What happens, though, when the lessee makes a lease termination payment to the lessor so that the lessee will be free to enter into a new lease at a new location with a lessor unrelated to its existing landlord? Is there a sufficient connection between the making of the payment and entering into the new lease to justify capitalization of the payment and its amortization over the term of the new lease, in lieu of current deduction?
This was the situation presented to the Service in Private Letter Ruling 9607016, where the taxpayer sought a ruling that it could not deduct the payment currently. A few facts are presented in the ruling which might distinguish the payment in question from an ordinary, deductible lease termination payment. The lessee in the ruling had the right to be released from its obligation to lease its new premises if it was unable to obtain a release from its old lease. Conversely, its lease termination agreement with respect to the old premises had as a condition to the lessee's exercise of its rights to terminate the old lease that it acquire the new premises. It is difficult to know, though, why the old lessor would have cared about the taxpayer's new premises, and one is left wondering which of the parties had the right to waive that condition. Based on these facts, the Service concluded that the lease termination payment was part of a single overall plan" involving the acquisition of an affirmative benefit, i.e. the new premises, that went beyond a mere reduction of future expenses. Therefore, the taxpayer was required to capitalize the lease termination payment.

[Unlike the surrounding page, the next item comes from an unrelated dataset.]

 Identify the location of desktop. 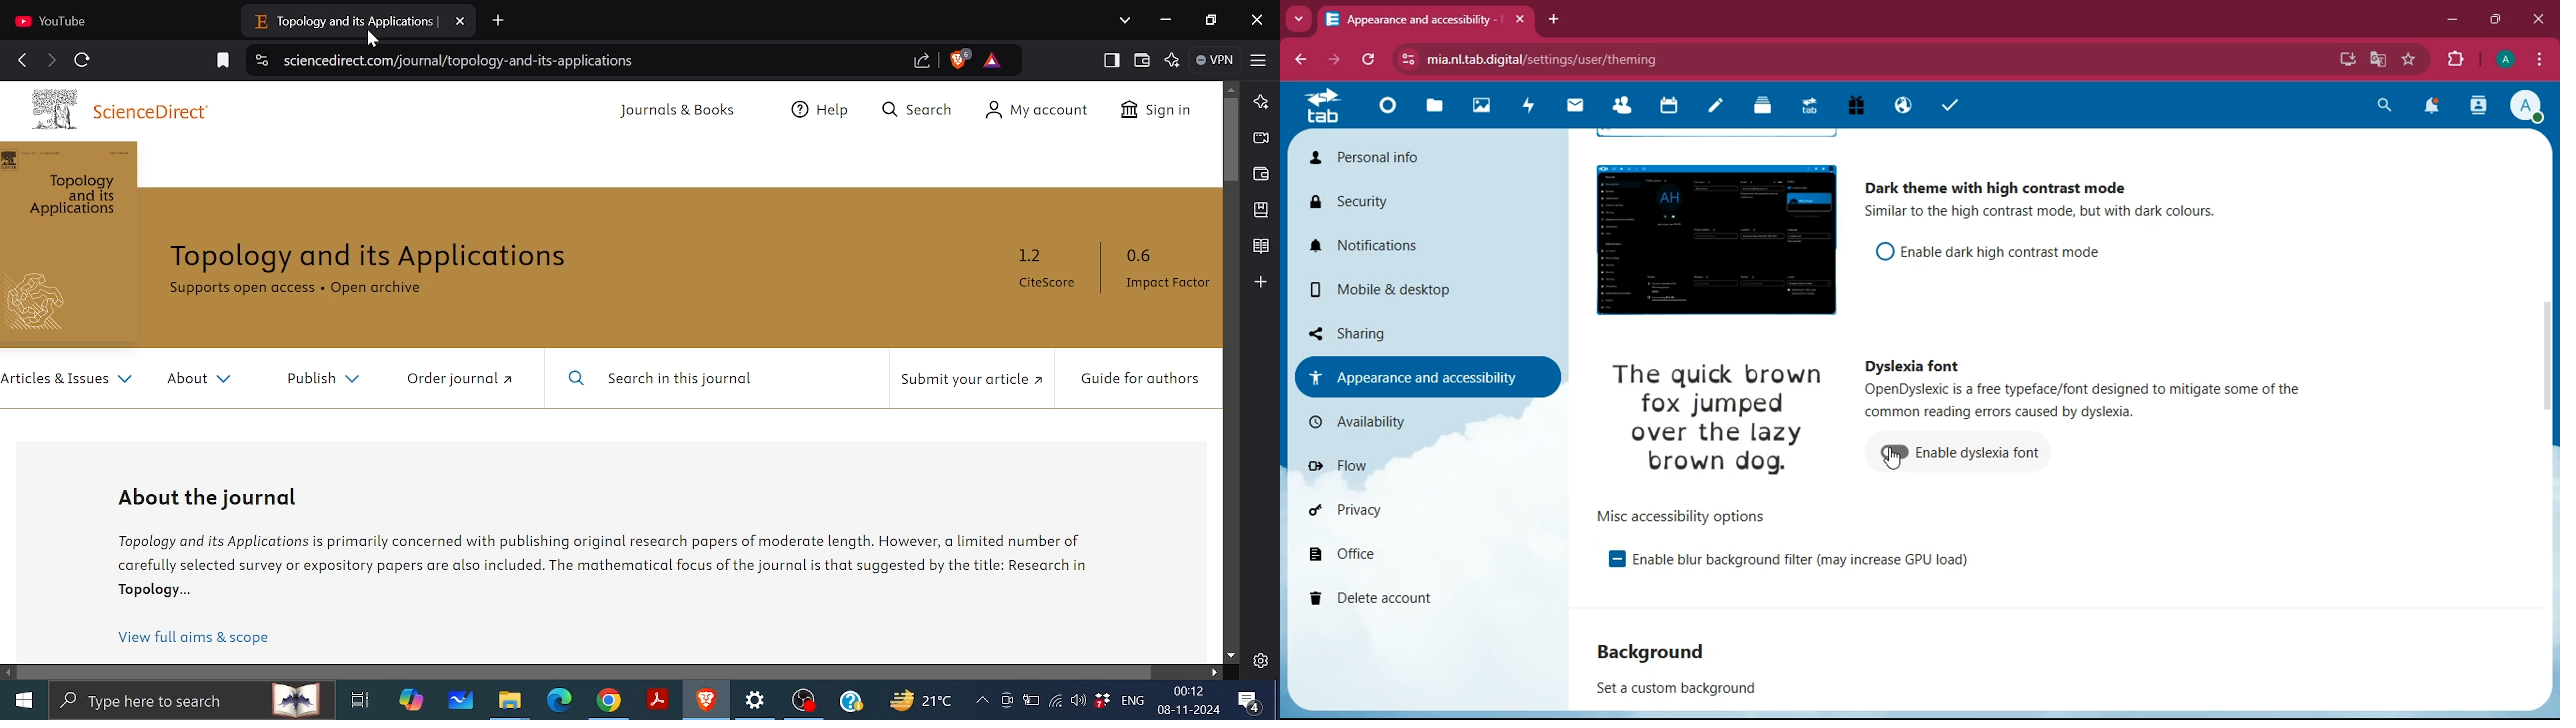
(2346, 61).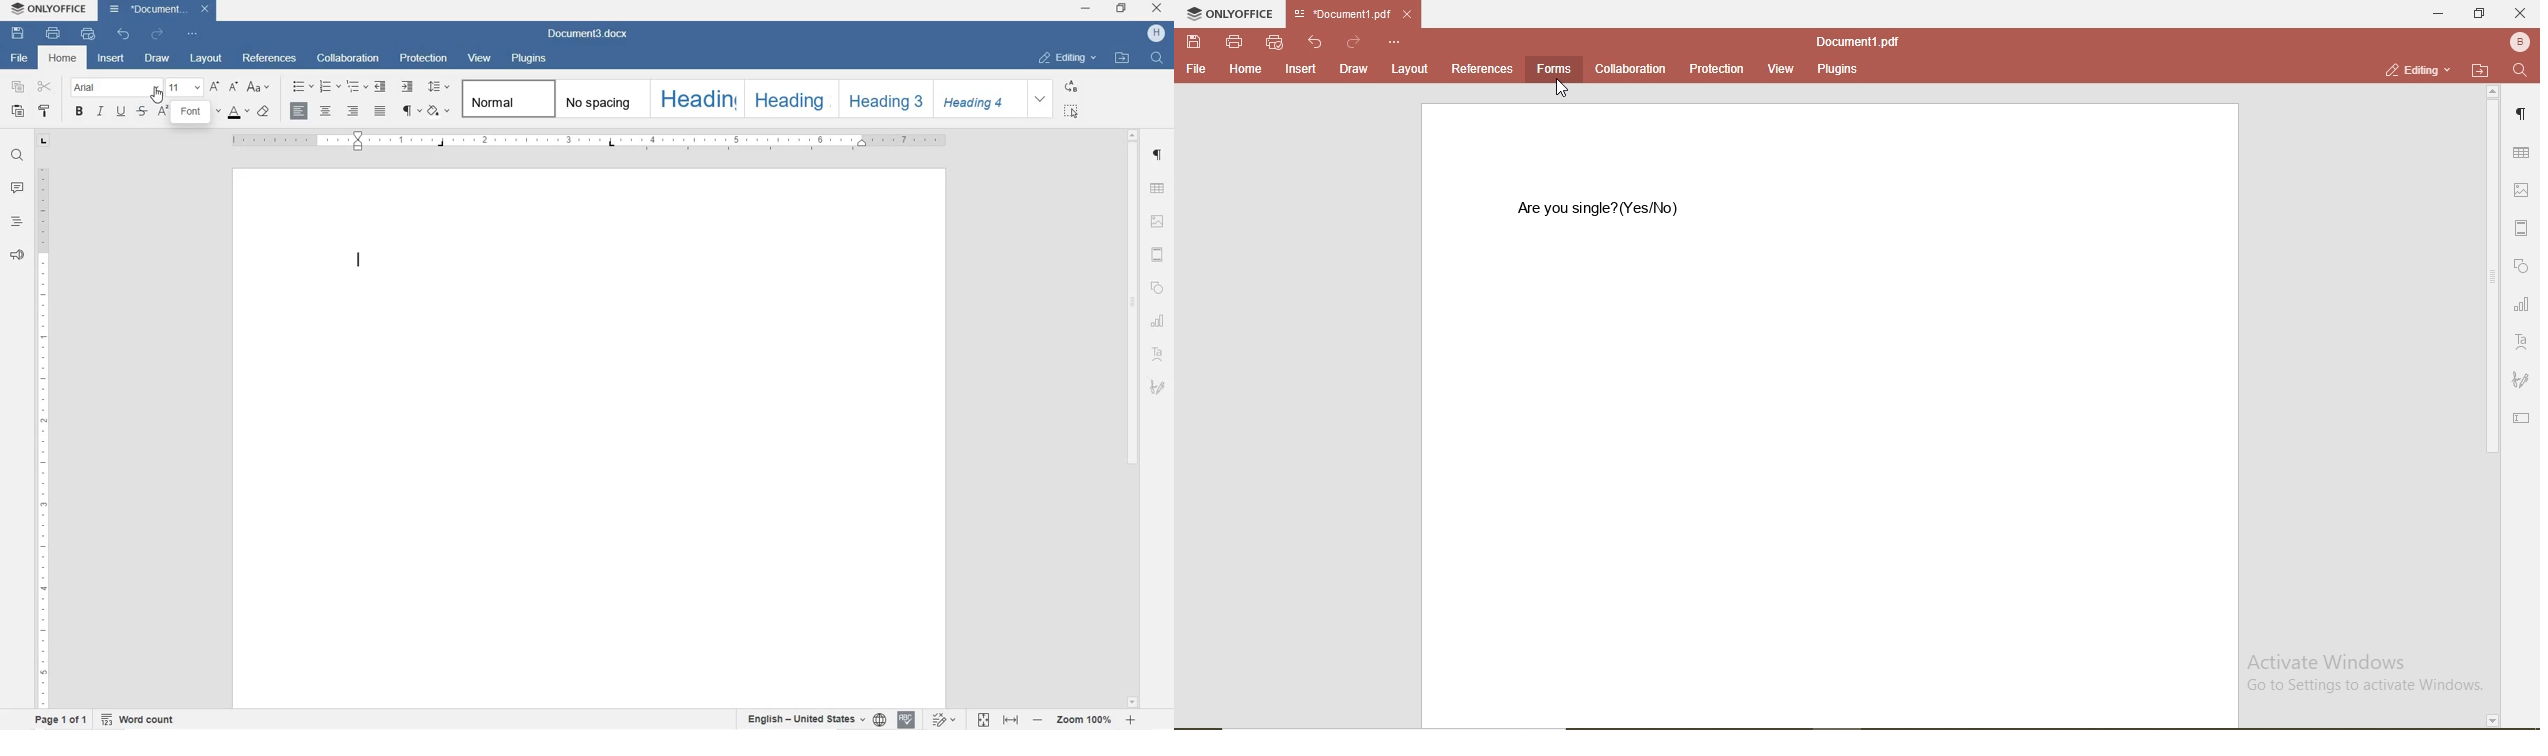 Image resolution: width=2548 pixels, height=756 pixels. Describe the element at coordinates (115, 89) in the screenshot. I see `ARIAL` at that location.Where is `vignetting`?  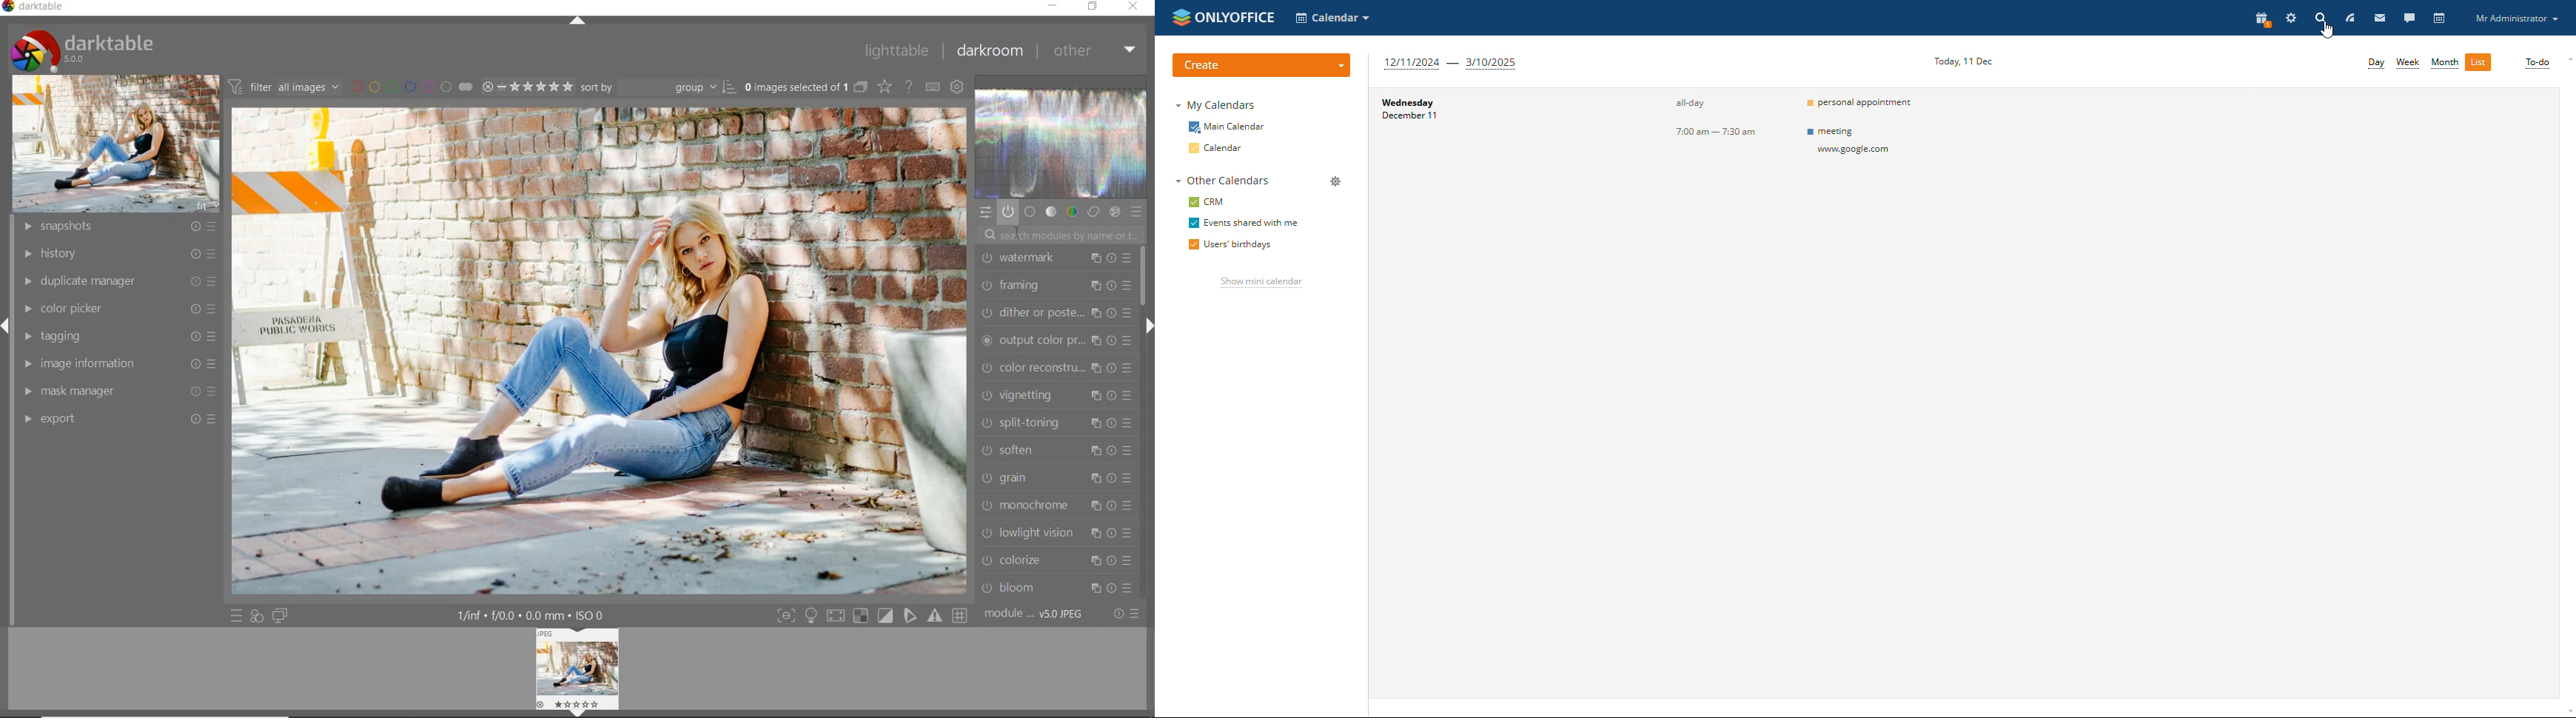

The taxpayer that sought and obtained this ruling may be very pleased, but most other taxpayers will be outraged at the Service's analysis. The taxpayer may, in some sense, have been motivated to make the payment by its desire to move to new premises, but making the payment did not really confer any benefit on the taxpayer with respect to that move - the move did not become any cheaper or easier as a result. The Service cited no cases in which a lessee making a lease termination payment had been required to capitalize the payment, and the authorities which the Service did cite, relating to lessor's payment and the write-off of unamortized costs from prior transactions, are clearly distinguishable. We are left to marvel at the Service's creativity in accommodating the taxpayer who sought this ruling!